_Exercise details_.
Copy every line of the listing below exactly as it stands.

_Given information_.
** Start **
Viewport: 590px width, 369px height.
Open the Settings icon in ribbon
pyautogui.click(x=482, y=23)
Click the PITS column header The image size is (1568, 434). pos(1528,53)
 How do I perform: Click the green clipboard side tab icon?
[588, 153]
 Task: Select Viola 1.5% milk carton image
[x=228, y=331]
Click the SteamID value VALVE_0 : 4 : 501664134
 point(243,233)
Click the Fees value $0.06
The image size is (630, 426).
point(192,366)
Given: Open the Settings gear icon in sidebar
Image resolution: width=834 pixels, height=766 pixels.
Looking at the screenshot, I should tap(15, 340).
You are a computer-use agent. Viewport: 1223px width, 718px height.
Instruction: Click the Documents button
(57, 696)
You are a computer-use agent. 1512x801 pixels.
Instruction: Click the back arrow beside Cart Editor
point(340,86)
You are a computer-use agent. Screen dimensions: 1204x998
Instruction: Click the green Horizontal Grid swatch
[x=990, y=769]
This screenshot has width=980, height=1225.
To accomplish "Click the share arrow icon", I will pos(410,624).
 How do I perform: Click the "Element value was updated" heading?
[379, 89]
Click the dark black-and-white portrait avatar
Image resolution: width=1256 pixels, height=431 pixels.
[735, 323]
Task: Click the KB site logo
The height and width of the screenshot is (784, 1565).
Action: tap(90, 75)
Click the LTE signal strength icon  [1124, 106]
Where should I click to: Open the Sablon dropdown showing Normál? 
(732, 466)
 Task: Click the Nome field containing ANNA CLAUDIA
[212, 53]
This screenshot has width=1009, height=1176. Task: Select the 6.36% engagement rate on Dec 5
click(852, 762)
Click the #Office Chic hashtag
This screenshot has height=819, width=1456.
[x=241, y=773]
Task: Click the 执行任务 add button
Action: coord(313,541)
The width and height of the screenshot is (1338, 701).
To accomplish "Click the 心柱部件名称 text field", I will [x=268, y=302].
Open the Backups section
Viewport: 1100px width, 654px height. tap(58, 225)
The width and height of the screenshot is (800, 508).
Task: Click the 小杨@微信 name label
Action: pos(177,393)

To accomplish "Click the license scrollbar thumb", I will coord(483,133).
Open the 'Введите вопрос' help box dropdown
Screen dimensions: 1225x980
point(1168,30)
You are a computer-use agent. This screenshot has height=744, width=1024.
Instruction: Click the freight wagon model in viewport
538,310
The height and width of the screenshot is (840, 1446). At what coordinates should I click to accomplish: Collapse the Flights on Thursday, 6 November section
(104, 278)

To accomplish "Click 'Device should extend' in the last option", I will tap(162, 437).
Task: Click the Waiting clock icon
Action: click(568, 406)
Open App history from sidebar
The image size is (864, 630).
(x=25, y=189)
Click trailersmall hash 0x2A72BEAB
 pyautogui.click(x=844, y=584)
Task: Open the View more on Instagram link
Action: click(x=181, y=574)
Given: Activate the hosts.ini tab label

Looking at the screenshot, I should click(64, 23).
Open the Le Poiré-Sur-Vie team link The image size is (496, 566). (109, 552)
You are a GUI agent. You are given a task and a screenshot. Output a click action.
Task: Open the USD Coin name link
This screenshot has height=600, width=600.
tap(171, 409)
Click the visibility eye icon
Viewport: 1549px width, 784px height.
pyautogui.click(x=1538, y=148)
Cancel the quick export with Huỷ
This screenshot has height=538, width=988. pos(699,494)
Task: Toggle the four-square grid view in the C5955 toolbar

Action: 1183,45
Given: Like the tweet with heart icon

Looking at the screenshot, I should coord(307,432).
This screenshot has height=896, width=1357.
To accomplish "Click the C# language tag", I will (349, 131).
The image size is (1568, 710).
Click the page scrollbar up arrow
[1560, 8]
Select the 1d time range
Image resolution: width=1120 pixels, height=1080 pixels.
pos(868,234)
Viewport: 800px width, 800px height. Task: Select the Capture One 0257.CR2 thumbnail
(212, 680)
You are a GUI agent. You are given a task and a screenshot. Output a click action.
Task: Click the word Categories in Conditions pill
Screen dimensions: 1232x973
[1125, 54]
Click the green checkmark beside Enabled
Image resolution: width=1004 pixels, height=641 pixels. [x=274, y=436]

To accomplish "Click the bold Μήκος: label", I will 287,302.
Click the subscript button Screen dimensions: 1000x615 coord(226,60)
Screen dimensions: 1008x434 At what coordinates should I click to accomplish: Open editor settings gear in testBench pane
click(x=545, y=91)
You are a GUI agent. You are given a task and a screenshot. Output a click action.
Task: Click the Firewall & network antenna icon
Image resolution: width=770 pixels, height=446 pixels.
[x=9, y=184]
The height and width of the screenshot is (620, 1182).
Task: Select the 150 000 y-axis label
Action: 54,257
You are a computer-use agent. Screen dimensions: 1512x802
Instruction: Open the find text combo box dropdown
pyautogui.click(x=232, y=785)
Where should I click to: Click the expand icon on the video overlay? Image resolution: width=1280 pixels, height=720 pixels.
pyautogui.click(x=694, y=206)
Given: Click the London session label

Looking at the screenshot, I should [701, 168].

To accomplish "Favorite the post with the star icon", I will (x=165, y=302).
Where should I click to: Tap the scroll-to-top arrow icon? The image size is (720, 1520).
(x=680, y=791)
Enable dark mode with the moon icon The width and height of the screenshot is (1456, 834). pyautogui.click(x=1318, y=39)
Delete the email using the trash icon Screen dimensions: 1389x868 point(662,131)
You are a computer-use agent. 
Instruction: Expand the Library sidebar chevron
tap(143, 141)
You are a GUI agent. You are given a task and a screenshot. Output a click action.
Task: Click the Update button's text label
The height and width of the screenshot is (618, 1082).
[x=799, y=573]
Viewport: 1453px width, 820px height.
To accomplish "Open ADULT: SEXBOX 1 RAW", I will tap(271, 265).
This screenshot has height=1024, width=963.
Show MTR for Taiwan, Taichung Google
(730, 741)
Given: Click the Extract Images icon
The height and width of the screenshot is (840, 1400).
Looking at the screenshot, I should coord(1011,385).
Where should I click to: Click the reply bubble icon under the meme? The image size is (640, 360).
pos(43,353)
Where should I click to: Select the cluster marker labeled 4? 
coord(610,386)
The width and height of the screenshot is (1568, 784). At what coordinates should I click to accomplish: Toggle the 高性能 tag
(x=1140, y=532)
** End **
_Correct answer_.
Viewport: 590px width, 369px height.
Open the Settings icon in ribbon
pyautogui.click(x=482, y=23)
Click the PITS column header The image size is (1568, 434). pos(1528,53)
 How do I perform: Click the green clipboard side tab icon?
[588, 153]
 Task: Select Viola 1.5% milk carton image
[x=228, y=331]
Click the SteamID value VALVE_0 : 4 : 501664134
 point(243,233)
Click the Fees value $0.06
The image size is (630, 426).
point(192,366)
Given: Open the Settings gear icon in sidebar
Image resolution: width=834 pixels, height=766 pixels.
Looking at the screenshot, I should tap(15, 340).
You are a computer-use agent. Viewport: 1223px width, 718px height.
Instruction: Click the Documents button
(57, 696)
You are a computer-use agent. 1512x801 pixels.
Instruction: Click the back arrow beside Cart Editor
point(340,86)
You are a computer-use agent. Screen dimensions: 1204x998
Instruction: Click the green Horizontal Grid swatch
[x=990, y=769]
This screenshot has width=980, height=1225.
To accomplish "Click the share arrow icon", I will pos(410,624).
 How do I perform: Click the "Element value was updated" heading?
[379, 89]
Click the dark black-and-white portrait avatar
Image resolution: width=1256 pixels, height=431 pixels.
[735, 323]
Task: Click the KB site logo
The height and width of the screenshot is (784, 1565).
Action: tap(90, 75)
Click the LTE signal strength icon  [1124, 106]
Where should I click to: Open the Sablon dropdown showing Normál? 
(732, 466)
 Task: Click the Nome field containing ANNA CLAUDIA
[212, 53]
This screenshot has width=1009, height=1176. Task: Select the 6.36% engagement rate on Dec 5
click(852, 762)
Click the #Office Chic hashtag
This screenshot has height=819, width=1456.
[x=241, y=773]
Task: Click the 执行任务 add button
Action: coord(313,541)
The width and height of the screenshot is (1338, 701).
To accomplish "Click the 心柱部件名称 text field", I will [x=268, y=302].
Open the Backups section
Viewport: 1100px width, 654px height. tap(58, 225)
The width and height of the screenshot is (800, 508).
Task: Click the 小杨@微信 name label
Action: pos(177,393)

To accomplish "Click the license scrollbar thumb", I will coord(483,133).
Open the 'Введите вопрос' help box dropdown
Screen dimensions: 1225x980
point(1168,30)
You are a computer-use agent. This screenshot has height=744, width=1024.
Instruction: Click the freight wagon model in viewport
538,310
The height and width of the screenshot is (840, 1446). At what coordinates should I click to accomplish: Collapse the Flights on Thursday, 6 November section
(104, 278)

To accomplish "Click 'Device should extend' in the last option", I will tap(162, 437).
Task: Click the Waiting clock icon
Action: click(568, 406)
Open App history from sidebar
The image size is (864, 630).
(x=25, y=189)
Click trailersmall hash 0x2A72BEAB
 pyautogui.click(x=844, y=584)
Task: Open the View more on Instagram link
Action: click(x=181, y=574)
Given: Activate the hosts.ini tab label

Looking at the screenshot, I should click(64, 23).
Open the Le Poiré-Sur-Vie team link The image size is (496, 566). (109, 552)
You are a GUI agent. You are given a task and a screenshot. Output a click action.
Task: Open the USD Coin name link
This screenshot has height=600, width=600.
tap(171, 409)
Click the visibility eye icon
Viewport: 1549px width, 784px height.
pyautogui.click(x=1538, y=148)
Cancel the quick export with Huỷ
This screenshot has height=538, width=988. pos(699,494)
Task: Toggle the four-square grid view in the C5955 toolbar

Action: 1183,45
Given: Like the tweet with heart icon

Looking at the screenshot, I should coord(307,432).
This screenshot has height=896, width=1357.
To accomplish "Click the C# language tag", I will (349, 131).
The image size is (1568, 710).
Click the page scrollbar up arrow
[1560, 8]
Select the 1d time range
Image resolution: width=1120 pixels, height=1080 pixels.
pos(868,234)
Viewport: 800px width, 800px height. Task: Select the Capture One 0257.CR2 thumbnail
(212, 680)
You are a GUI agent. You are given a task and a screenshot. Output a click action.
Task: Click the word Categories in Conditions pill
Screen dimensions: 1232x973
[1125, 54]
Click the green checkmark beside Enabled
Image resolution: width=1004 pixels, height=641 pixels. [x=274, y=436]

To accomplish "Click the bold Μήκος: label", I will 287,302.
Click the subscript button Screen dimensions: 1000x615 coord(226,60)
Screen dimensions: 1008x434 At what coordinates should I click to accomplish: Open editor settings gear in testBench pane
click(x=545, y=91)
You are a GUI agent. You are given a task and a screenshot. Output a click action.
Task: Click the Firewall & network antenna icon
Image resolution: width=770 pixels, height=446 pixels.
[x=9, y=184]
The height and width of the screenshot is (620, 1182).
Task: Select the 150 000 y-axis label
Action: 54,257
You are a computer-use agent. Screen dimensions: 1512x802
Instruction: Open the find text combo box dropdown
pyautogui.click(x=232, y=785)
Where should I click to: Click the expand icon on the video overlay? Image resolution: width=1280 pixels, height=720 pixels.
pyautogui.click(x=694, y=206)
Given: Click the London session label

Looking at the screenshot, I should [701, 168].

To accomplish "Favorite the post with the star icon", I will (x=165, y=302).
Where should I click to: Tap the scroll-to-top arrow icon? The image size is (720, 1520).
(x=680, y=791)
Enable dark mode with the moon icon The width and height of the screenshot is (1456, 834). pyautogui.click(x=1318, y=39)
Delete the email using the trash icon Screen dimensions: 1389x868 point(662,131)
You are a computer-use agent. 
Instruction: Expand the Library sidebar chevron
tap(143, 141)
You are a GUI agent. You are given a task and a screenshot. Output a click action.
Task: Click the Update button's text label
The height and width of the screenshot is (618, 1082).
[x=799, y=573]
Viewport: 1453px width, 820px height.
To accomplish "Open ADULT: SEXBOX 1 RAW", I will tap(271, 265).
This screenshot has height=1024, width=963.
Show MTR for Taiwan, Taichung Google
(730, 741)
Given: Click the Extract Images icon
The height and width of the screenshot is (840, 1400).
Looking at the screenshot, I should coord(1011,385).
Where should I click to: Click the reply bubble icon under the meme? The image size is (640, 360).
pos(43,353)
Where should I click to: Select the cluster marker labeled 4? 
coord(610,386)
The width and height of the screenshot is (1568, 784). At what coordinates should I click to accomplish: Toggle the 高性能 tag
(x=1140, y=532)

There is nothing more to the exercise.